Quelle ne fut pas ma surprise cet après-midi au réveil, je suis parti dans le centre de Clermont-Ferrand dans l’idée de mettre à profit le nouvel appareil pour faire des photographies de la cathédrale et de la petite basilique romane Notre-Dame-du-port, plus bas dans le vieille ville, et ainsi continuer d’apporter ma modeste contribution à un certain projet de dictonnaire d’architecture. Je ne m’attendais certainement pas à tomber sur des rues, les grandes artères de la ville, absolument désertes, décor idéal d’un film post-nucléaire, façon le Paris du dernier combat. Je n’ai donc pas pris une seule photographie de la cathédrale dont je suis certain qu’elle sera encore là un autre après-midi passé à Clermont-Ferrand, mais au contraire, j’ai photographié fiévreusement ces grandes avenues désertes aussi loin que l’oeil et même le téléobjectif peuvent voir. J’ai repensé aux banlieues de Chicago que j’avais également photographiées désertes, mais alors la raison en était simple, je faisais mes photos par grand vent en plein hiver, un dimanche matin, il n’y avait alors personne dans les rues.

L’explication de cette absence collective est venue d’un collègue le soir au travail en lui montrant les photos de la ville sans êtres, lui est de Clermont, et est amusé de ma surprise. Longtemps, et c’est encore beaucoup le cas, Clermont-Ferrand n’a été la ville que d’une seule activité, d’une seule usine, Michelin, qui tous les mois d’août cessait toute activité, contraignant tous les sous-traitants et les comerçants de la région à une comparable fermeture, aussi tous les habitants prenaient également, soit parce qu’ils travaillaient à Michelin ou dans une société soustraitante ou soit encore parce qu’ils ne voyaient plus l’intérêt de vivre dans une ville morte, leurs vacances au mois d’août.
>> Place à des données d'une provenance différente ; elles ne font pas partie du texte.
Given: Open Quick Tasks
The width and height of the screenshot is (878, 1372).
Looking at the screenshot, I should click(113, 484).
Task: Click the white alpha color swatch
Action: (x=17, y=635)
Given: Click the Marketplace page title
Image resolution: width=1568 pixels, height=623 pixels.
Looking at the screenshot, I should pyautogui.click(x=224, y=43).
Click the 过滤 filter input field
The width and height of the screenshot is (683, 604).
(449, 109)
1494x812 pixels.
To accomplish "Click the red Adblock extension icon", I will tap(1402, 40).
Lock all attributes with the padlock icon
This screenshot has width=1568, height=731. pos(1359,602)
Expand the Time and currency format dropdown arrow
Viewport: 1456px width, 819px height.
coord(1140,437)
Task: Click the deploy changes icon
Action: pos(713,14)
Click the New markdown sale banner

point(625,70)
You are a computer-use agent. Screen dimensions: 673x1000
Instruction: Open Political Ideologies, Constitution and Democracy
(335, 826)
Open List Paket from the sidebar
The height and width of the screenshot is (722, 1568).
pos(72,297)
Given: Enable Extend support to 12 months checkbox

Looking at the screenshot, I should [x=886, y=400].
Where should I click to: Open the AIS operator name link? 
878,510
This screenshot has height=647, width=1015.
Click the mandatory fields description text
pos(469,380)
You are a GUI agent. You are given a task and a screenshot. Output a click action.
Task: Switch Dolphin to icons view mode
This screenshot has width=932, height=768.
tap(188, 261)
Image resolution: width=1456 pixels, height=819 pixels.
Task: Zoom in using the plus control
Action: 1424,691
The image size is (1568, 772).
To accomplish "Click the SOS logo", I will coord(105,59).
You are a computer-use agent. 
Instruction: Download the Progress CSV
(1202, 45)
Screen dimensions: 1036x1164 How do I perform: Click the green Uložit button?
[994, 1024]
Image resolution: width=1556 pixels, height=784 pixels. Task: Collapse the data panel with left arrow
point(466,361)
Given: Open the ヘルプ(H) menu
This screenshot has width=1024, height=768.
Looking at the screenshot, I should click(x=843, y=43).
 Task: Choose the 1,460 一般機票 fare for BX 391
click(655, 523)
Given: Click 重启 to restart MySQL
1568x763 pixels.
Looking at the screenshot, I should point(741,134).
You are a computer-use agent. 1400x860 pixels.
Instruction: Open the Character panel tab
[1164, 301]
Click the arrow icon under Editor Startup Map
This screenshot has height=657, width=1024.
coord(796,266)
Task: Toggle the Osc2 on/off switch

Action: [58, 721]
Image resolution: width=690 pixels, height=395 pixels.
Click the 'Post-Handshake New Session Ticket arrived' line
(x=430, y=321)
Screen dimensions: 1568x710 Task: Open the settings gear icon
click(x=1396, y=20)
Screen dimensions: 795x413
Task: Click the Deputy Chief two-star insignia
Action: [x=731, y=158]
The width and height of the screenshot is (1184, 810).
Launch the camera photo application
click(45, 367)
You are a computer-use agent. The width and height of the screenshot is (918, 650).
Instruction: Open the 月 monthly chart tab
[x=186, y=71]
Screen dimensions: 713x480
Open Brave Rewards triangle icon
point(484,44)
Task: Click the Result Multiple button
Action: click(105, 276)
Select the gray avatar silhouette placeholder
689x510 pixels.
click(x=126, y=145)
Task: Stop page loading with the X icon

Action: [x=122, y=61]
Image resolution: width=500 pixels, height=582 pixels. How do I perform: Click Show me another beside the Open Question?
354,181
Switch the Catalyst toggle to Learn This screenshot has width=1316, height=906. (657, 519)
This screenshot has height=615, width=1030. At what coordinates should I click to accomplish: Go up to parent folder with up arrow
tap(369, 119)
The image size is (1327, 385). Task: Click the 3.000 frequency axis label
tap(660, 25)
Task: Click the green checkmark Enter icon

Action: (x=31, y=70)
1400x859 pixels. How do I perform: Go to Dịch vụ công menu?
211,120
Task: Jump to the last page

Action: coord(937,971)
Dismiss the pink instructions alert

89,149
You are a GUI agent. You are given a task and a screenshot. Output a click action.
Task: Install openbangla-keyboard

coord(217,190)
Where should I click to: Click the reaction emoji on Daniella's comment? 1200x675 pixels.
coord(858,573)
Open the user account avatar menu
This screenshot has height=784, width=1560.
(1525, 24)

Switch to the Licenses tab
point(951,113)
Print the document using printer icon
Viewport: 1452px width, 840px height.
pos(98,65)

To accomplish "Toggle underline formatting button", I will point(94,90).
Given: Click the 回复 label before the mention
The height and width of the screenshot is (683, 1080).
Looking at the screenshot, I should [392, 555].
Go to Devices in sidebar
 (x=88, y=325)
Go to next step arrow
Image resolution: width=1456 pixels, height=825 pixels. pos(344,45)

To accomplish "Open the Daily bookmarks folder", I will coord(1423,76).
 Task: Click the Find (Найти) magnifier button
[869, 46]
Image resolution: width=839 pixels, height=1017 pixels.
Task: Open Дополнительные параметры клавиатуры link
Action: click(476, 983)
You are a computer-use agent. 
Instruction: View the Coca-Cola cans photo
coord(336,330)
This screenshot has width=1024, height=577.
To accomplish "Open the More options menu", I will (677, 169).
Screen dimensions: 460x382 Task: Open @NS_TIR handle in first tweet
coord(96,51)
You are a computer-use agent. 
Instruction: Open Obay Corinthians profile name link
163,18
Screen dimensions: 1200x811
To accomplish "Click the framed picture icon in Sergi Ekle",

Les usines Michelin ne ferment plus au mois d’août et l’activité de la ville et de sa région se sont un peu diversifées, mais nombreux sont les Clermontois qui ont gardé le pli de déserter leur ville au mois d’août. Alors le premier dimanche du mois d’août, pensez.

Mes photographies de la ville fantôme, parce que je ne maîtrise pas encore bien le fonctionnement du nouvel appareil, sont grandement sous-exposées. L’appareil ne fait pas le photographe. Voilà qui redevient vrai.

Je n’aimerais pas vivre dans une ville dans laquelle les habitants vivent comme un seul homme.